Japan Geoscience Union Meeting 2018

Presentation information

[JJ] Oral

S (Solid Earth Sciences) » S-GL Geology

[S-GL30] Geochronology and Isotope Geology

Wed. May 23, 2018 1:45 PM - 3:15 PM 304 (3F International Conference Hall, Makuhari Messe)

convener:Takahiro Tagami(Graduate School of Science, Kyoto University), Yuji Sano(Division of Ocean and Earth Systems, Atmosphere and Ocean Research Institute, University of Tokyo), Chairperson:Tagami Takahiro, Sano Yuji

2:30 PM - 2:45 PM

[SGL30-03] Quartz natural and laboratory ESR dose response curves: A first attempt from Chinese loess

*Sumiko Tsukamoto1, Hao Long2, Marcus Richter1, Yan Li1, Georgina King3, Zhong He4, Linhai Yang5, Jingran Zhang6 (1.Leibniz Institute for Applied Geophysics, 2.Nanjing Institute of Geography and Limnology, 3.University of Bern, 4.Northwest A&F University, 5.Northwest Institute of Eco-environment and Resources, Chinese Academy of Science, 6.Nanjing Normal University)

Keywords:electron spin resonance dating, quartz, dose response curve, Chinese loess

The natural electron spin resonance (ESR) dose response curve (DRC) of the Al and Ti centres was constructed for the first time using sand-sized quartz samples from Luochuan, Chinese Loess Plateau, to investigate the upper limit of quartz ESR dating. The natural DRC of both centres showed an unexpected early saturation, with characteristic saturation dose (D0) values of 770 Gy for the Al centre and 650 Gy for the Ti centre. This corresponds to the upper age limit of ~500 ka (Al centre) and ~400 ka (Ti centre), using the mean dose rate of 3 Gy/ka. The regenerated laboratory DRC of both centres showed much higher saturation dose, but both the intensity and D0 value of the regenerated ESR signals decreased significantly with increasing preheat temperatures.

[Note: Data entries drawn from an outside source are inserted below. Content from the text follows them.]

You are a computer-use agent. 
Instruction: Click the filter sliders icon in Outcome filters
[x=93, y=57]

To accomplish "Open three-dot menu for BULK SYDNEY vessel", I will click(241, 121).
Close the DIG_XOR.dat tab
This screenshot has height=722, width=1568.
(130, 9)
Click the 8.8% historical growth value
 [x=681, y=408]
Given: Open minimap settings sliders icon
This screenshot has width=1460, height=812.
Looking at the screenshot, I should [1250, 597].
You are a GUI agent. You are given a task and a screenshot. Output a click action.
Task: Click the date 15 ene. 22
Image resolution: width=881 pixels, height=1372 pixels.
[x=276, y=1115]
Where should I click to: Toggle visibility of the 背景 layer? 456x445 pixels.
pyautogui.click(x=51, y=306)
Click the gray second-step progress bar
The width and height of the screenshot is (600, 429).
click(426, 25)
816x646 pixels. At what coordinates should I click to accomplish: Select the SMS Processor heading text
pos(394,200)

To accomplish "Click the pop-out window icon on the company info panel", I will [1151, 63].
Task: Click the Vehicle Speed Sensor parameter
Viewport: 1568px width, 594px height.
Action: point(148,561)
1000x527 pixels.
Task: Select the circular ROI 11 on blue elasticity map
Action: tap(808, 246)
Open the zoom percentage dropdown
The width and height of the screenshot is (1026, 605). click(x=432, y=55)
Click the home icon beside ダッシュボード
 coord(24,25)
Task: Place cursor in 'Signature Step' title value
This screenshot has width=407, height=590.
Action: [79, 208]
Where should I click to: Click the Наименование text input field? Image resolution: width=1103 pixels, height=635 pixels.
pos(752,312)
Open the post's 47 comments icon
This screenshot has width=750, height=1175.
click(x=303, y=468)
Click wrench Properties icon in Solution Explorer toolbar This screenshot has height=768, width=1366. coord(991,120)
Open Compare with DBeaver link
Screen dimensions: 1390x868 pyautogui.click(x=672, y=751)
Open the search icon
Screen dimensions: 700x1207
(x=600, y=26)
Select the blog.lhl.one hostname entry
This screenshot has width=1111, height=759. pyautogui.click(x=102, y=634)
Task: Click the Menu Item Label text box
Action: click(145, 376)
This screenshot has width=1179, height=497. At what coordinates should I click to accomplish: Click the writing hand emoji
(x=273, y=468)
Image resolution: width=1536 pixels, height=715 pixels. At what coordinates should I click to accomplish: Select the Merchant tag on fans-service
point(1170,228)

The natural DRC had a better match with the laboratory DRC following higher temperature preheats, ~210-240°C for 4 minutes, clearly indicating the need for preheating after laboratory irradiation for quartz ESR dating. The results of isothermal heating tests revealed that the thermal lifetime at 10°C at the studied site was 1.5 x 109 and 1.7 x 106 years for the Al and Ti centres respectively. The relatively short thermal lifetime of the Ti centre may explain the early saturation of the natural Ti DRC. The thermal stability of ESR signals plays an important role in controlling the maximum dating range of ESR.